Smirnov will get credit for the time he has served behind bars since his arrest last February in the case accusing him of lying to the FBI. Prosecutors in November brought new tax charges alleging he concealed millions of dollars of income he earned between 2020 and 2022.

Smirnov’s lawyers are seeking no more than four years behind bars, noting the “substantial assistance” he provided to the U.S. government as an FBI informant for more than a decade. Smirnov’s lawyers noted in court papers that he suffers from serious health issues related to his eyes and argue that a lengthy sentence would “unnecessarily prolong his suffering.”

“Mr. Smirnov has learned a very grave lesson and proffers to this Honorable Court that he will not find himself on this side of the law again,” attorneys Richard Schonfeld and David Chesnoff told the judge in court papers.


Smirnov was prosecuted by Weiss, who also brought gun and tax charges against Hunter Biden. Hunter Biden was supposed to be sentenced in December after being convicted at a trial in the gun case and pleading guilty to tax charges.

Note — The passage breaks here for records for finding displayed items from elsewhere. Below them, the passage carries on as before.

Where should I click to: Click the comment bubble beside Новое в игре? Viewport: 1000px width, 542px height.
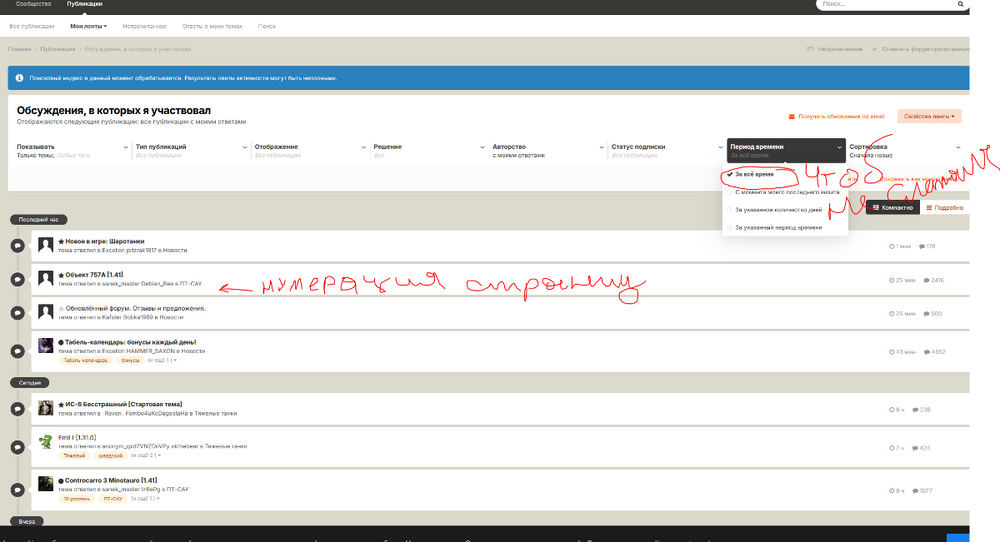tap(18, 245)
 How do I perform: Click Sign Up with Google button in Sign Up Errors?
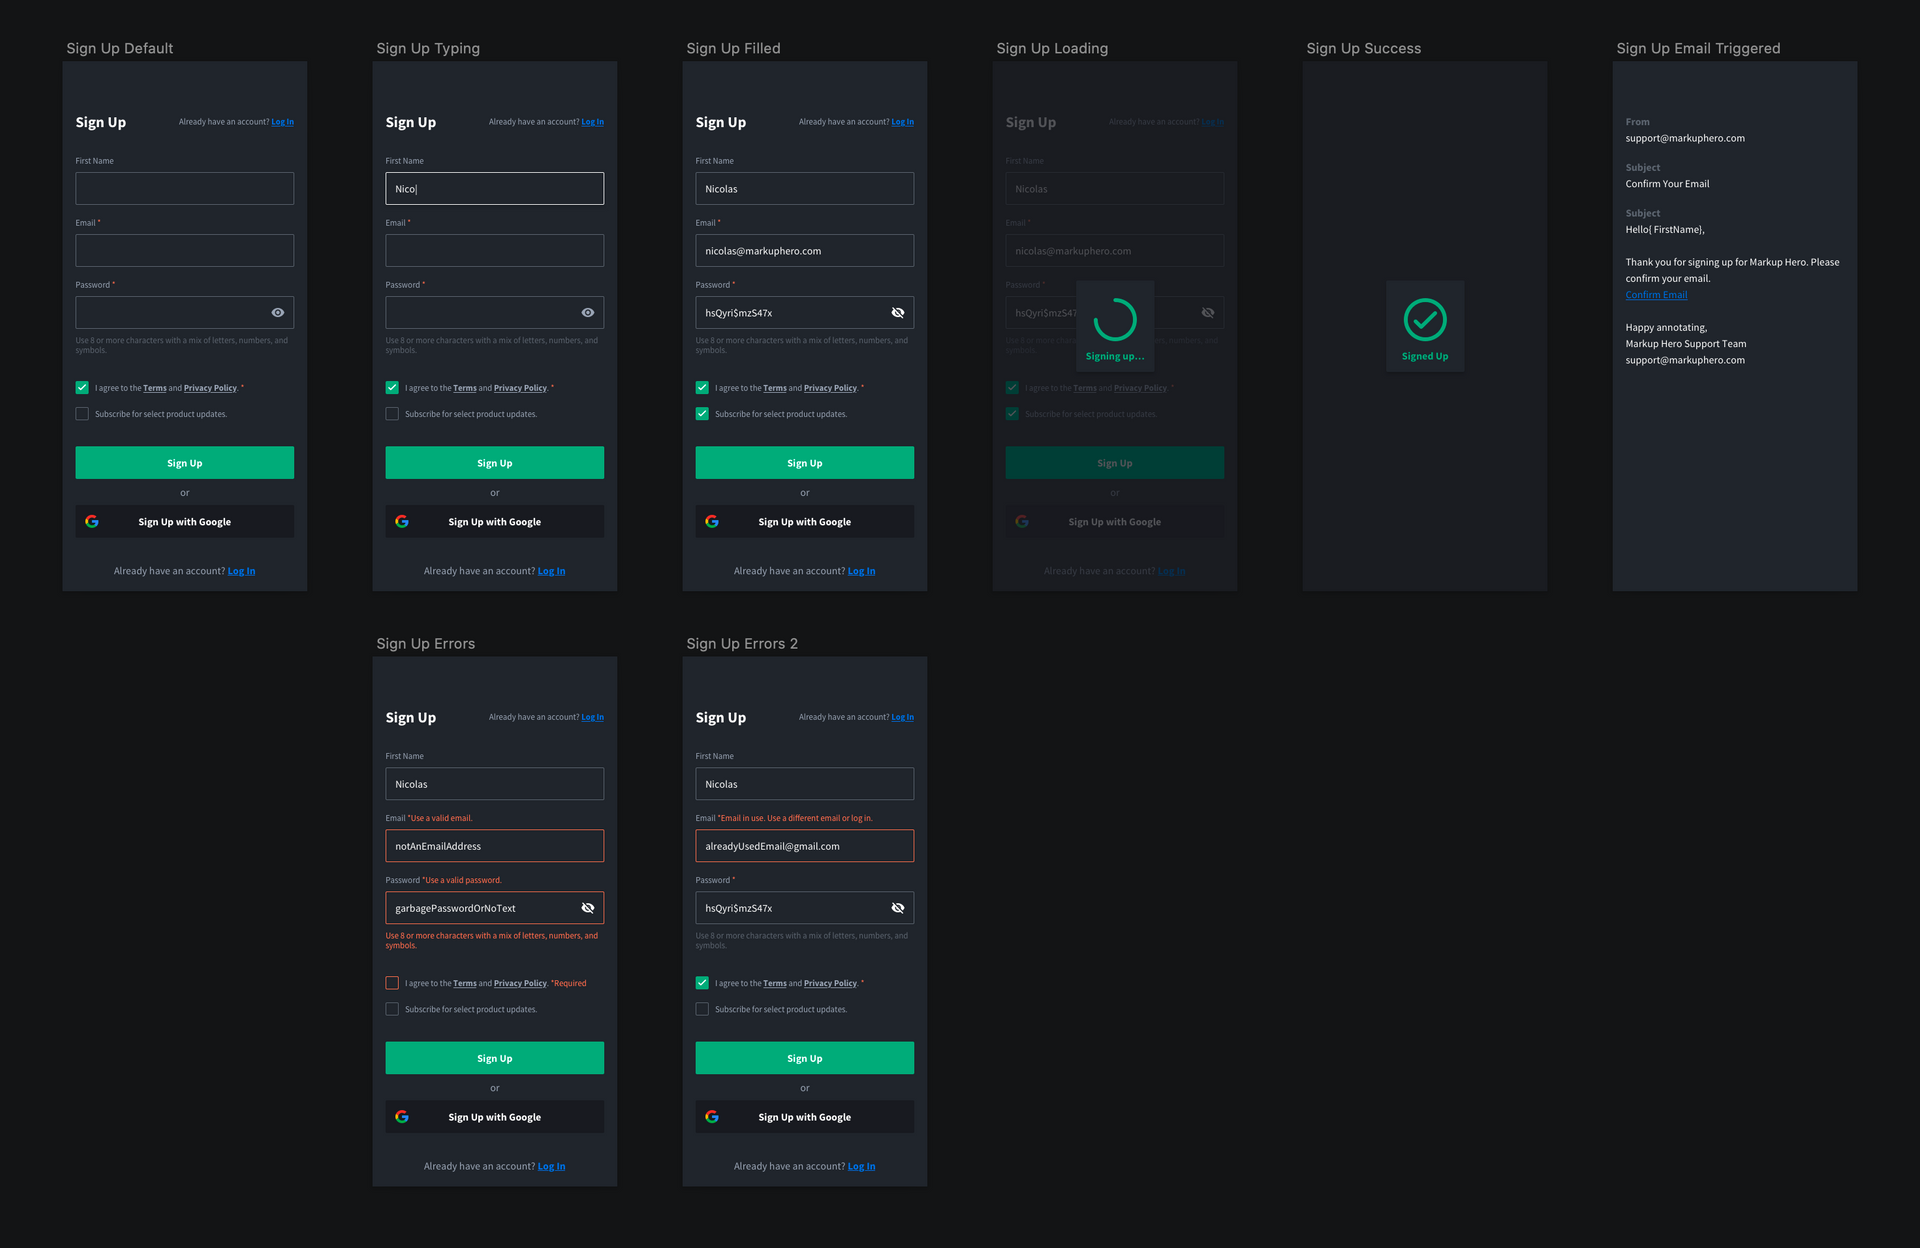[494, 1116]
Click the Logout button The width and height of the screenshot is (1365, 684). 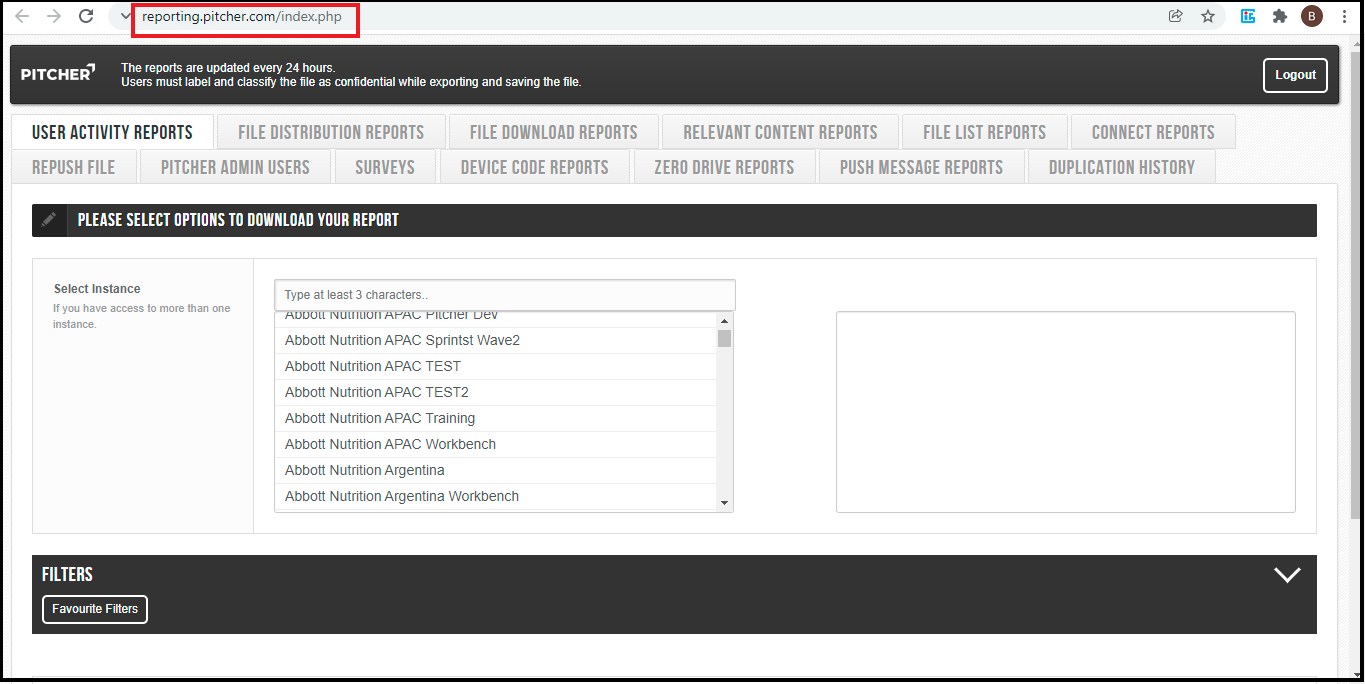click(x=1295, y=75)
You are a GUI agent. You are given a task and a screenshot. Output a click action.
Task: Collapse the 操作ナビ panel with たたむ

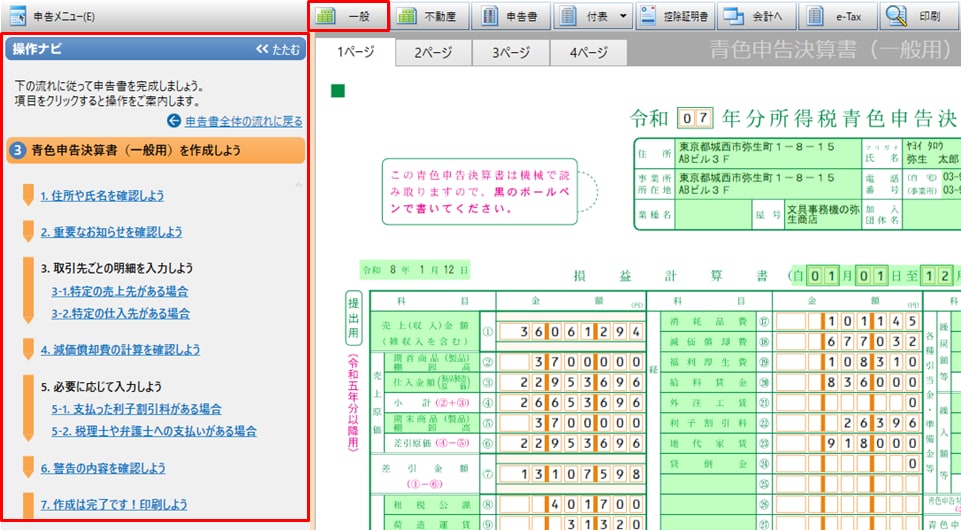click(277, 48)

But he was pardoned by his father, who said he believed “raw politics has infected this process and it led to a miscarriage of justice.”

In seeking a lighter sentence, Smirnov’s lawyers wrote in court papers that both Hunter Biden and President-elect Trump — who was charged in two federal cases by a different special counsel — “have walked free and clear of any meaningful punishment.”

Special counsel Jack Smith abandoned the two federal cases against Trump — accusing him of conspiring to overturn his 2020 election loss and hoarding classified documents at his Mar-a-Lago estate in Palm Beach, Florida — after Trump’s presidential victory over Vice President Kamala Harris in November.